-------- DATASET EXTRACT

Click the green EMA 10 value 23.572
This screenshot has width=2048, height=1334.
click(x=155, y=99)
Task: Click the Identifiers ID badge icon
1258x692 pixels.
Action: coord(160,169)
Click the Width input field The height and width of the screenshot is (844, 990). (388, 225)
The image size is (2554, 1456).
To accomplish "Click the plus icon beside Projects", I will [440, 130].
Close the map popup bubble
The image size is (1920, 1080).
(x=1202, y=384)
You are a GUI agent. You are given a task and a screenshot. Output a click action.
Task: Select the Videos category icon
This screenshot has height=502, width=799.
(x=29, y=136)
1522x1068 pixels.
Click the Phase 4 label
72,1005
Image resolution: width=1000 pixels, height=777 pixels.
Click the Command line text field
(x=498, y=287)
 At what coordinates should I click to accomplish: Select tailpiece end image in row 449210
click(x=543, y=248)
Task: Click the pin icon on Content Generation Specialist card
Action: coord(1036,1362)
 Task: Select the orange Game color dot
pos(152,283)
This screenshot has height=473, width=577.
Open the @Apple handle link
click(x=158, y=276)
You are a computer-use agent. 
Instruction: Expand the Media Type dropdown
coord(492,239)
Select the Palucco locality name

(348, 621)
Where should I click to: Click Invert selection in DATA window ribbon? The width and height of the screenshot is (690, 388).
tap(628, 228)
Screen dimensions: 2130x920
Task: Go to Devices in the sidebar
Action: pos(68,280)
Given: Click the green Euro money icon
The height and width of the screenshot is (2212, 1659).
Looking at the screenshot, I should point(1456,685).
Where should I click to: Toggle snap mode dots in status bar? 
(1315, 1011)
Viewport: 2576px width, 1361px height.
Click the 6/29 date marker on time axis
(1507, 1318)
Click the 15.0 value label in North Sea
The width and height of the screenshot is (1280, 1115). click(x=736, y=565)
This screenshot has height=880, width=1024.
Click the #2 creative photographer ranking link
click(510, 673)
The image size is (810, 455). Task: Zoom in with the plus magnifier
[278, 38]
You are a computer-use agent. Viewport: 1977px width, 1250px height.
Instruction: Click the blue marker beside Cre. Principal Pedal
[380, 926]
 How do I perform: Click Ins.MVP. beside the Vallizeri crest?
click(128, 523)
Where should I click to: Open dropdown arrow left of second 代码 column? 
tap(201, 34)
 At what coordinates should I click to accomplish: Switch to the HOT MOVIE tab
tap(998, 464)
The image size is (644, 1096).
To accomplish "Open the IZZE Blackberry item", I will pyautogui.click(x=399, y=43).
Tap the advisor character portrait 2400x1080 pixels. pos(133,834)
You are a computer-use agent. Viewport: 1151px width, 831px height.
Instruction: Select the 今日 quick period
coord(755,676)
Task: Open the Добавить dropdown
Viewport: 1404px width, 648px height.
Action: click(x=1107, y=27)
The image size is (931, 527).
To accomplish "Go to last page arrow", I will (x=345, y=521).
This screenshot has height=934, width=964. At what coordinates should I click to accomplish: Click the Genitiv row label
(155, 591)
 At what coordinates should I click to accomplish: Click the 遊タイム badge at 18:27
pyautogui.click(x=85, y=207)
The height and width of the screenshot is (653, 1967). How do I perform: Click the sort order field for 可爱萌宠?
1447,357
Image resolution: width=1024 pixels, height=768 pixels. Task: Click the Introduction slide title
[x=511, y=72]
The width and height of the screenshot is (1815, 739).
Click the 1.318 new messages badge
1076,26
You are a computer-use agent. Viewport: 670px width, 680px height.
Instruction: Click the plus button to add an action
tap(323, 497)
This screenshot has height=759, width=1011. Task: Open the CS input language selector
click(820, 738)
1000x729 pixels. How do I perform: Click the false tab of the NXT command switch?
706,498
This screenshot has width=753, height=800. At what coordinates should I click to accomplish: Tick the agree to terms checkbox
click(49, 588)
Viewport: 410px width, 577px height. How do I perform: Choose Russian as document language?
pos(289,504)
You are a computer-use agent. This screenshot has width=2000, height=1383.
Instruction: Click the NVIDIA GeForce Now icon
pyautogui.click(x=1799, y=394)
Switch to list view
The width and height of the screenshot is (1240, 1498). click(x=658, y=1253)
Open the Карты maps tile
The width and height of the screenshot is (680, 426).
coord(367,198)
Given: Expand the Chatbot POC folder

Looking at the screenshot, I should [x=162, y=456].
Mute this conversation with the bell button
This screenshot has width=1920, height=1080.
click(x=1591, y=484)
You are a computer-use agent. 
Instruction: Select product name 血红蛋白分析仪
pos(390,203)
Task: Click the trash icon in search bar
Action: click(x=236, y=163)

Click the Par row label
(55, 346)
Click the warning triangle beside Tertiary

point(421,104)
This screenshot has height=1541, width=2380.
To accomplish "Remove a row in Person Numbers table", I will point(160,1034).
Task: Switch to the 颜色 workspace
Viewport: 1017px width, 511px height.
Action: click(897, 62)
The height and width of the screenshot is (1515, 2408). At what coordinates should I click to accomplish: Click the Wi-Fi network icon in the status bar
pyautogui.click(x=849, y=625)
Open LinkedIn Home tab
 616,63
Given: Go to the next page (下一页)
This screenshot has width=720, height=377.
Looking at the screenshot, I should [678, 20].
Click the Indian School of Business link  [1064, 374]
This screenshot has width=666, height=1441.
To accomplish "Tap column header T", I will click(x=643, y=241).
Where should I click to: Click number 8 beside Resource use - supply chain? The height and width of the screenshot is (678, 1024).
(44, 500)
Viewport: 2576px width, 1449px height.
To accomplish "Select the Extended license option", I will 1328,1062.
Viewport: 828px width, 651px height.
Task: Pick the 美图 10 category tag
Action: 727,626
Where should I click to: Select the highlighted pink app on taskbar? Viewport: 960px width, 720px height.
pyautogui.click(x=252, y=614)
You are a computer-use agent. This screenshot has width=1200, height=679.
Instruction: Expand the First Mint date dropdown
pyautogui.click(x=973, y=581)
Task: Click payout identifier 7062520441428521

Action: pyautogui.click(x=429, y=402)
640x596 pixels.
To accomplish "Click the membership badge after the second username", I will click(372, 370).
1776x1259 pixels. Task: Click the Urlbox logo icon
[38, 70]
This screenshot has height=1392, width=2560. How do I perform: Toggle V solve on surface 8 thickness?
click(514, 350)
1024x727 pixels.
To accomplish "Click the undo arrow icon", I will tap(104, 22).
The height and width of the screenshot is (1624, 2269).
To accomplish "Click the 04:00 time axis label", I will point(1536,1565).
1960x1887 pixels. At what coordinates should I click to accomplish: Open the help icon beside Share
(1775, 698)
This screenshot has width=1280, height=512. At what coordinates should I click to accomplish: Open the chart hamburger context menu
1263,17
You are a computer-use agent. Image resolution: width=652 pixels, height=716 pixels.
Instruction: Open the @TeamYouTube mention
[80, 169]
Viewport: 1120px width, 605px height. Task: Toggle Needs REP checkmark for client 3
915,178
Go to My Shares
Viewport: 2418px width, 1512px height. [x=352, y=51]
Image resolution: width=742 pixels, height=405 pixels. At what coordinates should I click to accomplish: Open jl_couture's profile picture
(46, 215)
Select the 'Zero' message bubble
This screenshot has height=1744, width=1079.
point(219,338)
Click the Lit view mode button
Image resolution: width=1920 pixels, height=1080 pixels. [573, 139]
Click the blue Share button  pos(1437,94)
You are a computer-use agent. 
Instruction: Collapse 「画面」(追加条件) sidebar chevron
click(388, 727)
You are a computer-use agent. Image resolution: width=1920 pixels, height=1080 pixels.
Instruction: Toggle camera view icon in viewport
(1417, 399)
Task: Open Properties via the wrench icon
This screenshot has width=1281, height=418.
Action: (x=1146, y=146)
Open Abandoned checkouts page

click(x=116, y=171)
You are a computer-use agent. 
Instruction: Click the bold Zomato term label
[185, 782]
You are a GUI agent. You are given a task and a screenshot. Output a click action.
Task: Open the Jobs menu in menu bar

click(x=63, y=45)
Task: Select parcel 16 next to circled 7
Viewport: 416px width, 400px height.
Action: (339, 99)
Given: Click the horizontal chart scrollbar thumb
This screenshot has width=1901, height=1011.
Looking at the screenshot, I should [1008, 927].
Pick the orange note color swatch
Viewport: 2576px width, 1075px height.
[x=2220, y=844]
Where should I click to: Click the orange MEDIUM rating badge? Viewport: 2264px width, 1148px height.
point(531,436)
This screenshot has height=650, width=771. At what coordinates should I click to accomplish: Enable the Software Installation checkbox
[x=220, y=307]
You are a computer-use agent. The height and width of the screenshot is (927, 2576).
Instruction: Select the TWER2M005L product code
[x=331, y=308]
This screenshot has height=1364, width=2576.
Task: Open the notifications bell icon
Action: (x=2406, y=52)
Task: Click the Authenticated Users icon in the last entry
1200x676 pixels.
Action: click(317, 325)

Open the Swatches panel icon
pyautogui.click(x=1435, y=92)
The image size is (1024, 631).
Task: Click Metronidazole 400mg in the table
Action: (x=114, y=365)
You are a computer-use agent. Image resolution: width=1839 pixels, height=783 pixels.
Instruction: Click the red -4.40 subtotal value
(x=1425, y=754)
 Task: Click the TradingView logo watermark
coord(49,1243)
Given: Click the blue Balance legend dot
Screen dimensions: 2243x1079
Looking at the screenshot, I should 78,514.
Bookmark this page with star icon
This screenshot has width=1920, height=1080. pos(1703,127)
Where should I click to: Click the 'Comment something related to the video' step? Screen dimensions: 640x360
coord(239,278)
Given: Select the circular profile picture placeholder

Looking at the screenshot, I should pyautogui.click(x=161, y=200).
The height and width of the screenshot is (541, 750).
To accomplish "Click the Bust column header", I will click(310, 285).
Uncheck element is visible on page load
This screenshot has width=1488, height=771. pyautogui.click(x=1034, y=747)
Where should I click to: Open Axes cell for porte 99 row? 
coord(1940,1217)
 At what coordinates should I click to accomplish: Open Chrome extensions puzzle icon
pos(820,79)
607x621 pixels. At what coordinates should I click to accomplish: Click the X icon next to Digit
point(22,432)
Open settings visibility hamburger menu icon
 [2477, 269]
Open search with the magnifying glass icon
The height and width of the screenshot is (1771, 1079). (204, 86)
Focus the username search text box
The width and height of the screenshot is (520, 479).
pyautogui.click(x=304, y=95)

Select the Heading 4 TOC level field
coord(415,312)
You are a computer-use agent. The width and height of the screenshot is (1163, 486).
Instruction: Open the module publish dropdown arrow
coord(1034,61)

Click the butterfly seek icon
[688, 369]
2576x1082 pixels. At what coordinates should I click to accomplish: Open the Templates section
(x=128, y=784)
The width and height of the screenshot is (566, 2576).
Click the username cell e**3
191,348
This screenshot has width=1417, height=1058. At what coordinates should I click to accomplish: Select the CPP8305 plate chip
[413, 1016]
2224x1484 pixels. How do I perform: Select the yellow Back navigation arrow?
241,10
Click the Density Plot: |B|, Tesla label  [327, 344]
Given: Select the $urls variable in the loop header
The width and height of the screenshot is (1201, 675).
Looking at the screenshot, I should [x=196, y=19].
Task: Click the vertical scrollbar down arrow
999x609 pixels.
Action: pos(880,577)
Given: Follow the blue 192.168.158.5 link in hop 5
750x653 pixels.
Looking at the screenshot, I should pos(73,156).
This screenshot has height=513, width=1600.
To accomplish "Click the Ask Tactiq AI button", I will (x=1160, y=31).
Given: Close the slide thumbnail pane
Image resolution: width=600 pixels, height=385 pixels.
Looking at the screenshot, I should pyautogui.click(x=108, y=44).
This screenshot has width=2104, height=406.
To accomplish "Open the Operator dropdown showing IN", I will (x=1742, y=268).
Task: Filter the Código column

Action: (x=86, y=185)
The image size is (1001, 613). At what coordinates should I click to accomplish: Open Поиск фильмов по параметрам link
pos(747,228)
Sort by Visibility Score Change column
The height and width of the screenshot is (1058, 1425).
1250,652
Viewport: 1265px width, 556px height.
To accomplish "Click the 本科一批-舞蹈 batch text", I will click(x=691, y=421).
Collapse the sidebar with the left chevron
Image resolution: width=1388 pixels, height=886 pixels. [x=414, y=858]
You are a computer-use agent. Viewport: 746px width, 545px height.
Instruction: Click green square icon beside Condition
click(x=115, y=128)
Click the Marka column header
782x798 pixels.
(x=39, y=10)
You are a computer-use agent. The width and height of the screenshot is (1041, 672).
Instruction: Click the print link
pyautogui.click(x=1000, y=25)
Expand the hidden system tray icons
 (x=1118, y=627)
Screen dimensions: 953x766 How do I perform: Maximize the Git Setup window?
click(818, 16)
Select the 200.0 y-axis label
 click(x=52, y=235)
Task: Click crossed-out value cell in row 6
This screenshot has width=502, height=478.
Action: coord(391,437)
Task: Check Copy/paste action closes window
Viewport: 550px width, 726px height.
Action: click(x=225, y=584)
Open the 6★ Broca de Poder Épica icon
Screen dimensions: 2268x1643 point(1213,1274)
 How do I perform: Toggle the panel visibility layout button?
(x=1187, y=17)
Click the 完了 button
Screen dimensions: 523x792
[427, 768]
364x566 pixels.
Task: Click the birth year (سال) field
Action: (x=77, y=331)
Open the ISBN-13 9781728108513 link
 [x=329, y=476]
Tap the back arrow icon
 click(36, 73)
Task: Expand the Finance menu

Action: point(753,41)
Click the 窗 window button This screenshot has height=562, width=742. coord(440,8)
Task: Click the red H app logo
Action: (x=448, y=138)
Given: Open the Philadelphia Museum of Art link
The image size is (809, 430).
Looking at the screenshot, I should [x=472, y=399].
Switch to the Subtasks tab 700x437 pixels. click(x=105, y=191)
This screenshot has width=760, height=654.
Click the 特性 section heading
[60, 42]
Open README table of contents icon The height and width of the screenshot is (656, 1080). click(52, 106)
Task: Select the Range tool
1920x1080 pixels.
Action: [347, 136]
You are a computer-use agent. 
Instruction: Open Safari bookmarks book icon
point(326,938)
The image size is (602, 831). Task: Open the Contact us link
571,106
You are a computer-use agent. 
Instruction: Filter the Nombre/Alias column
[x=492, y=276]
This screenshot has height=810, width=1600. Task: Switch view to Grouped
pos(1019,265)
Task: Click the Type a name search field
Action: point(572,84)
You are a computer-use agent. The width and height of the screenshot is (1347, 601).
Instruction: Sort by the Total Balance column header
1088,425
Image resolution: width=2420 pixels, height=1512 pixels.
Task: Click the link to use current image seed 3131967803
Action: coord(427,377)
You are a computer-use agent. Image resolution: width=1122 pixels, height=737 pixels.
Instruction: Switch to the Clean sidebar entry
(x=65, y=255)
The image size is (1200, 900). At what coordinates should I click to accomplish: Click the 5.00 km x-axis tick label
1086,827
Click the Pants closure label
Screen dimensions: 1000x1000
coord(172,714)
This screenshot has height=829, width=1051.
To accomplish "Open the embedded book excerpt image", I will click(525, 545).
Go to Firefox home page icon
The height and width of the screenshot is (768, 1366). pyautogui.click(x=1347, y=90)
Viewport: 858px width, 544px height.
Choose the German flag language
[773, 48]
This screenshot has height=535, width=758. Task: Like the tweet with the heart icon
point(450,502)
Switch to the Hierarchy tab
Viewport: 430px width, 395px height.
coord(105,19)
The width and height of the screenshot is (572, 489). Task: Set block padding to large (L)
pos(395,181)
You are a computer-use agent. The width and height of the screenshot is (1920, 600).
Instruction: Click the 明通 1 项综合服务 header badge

----------------

§ **WORK TO BE COMPLETED**:
Return the stretch of records from the line containing "Click the 15.0 value label in North Sea" through the line containing "Tap the advisor", copied line for line with no changes, both end lines included.

§ **COMPLETE RESPONSE**:
Click the 15.0 value label in North Sea
The width and height of the screenshot is (1280, 1115). click(x=736, y=565)
This screenshot has height=880, width=1024.
Click the #2 creative photographer ranking link
click(510, 673)
The image size is (810, 455). Task: Zoom in with the plus magnifier
[278, 38]
You are a computer-use agent. Viewport: 1977px width, 1250px height.
Instruction: Click the blue marker beside Cre. Principal Pedal
[380, 926]
 How do I perform: Click Ins.MVP. beside the Vallizeri crest?
click(128, 523)
Where should I click to: Open dropdown arrow left of second 代码 column? 
tap(201, 34)
 At what coordinates should I click to accomplish: Switch to the HOT MOVIE tab
tap(998, 464)
The image size is (644, 1096).
To accomplish "Open the IZZE Blackberry item", I will pyautogui.click(x=399, y=43).
Tap the advisor character portrait 2400x1080 pixels. pos(133,834)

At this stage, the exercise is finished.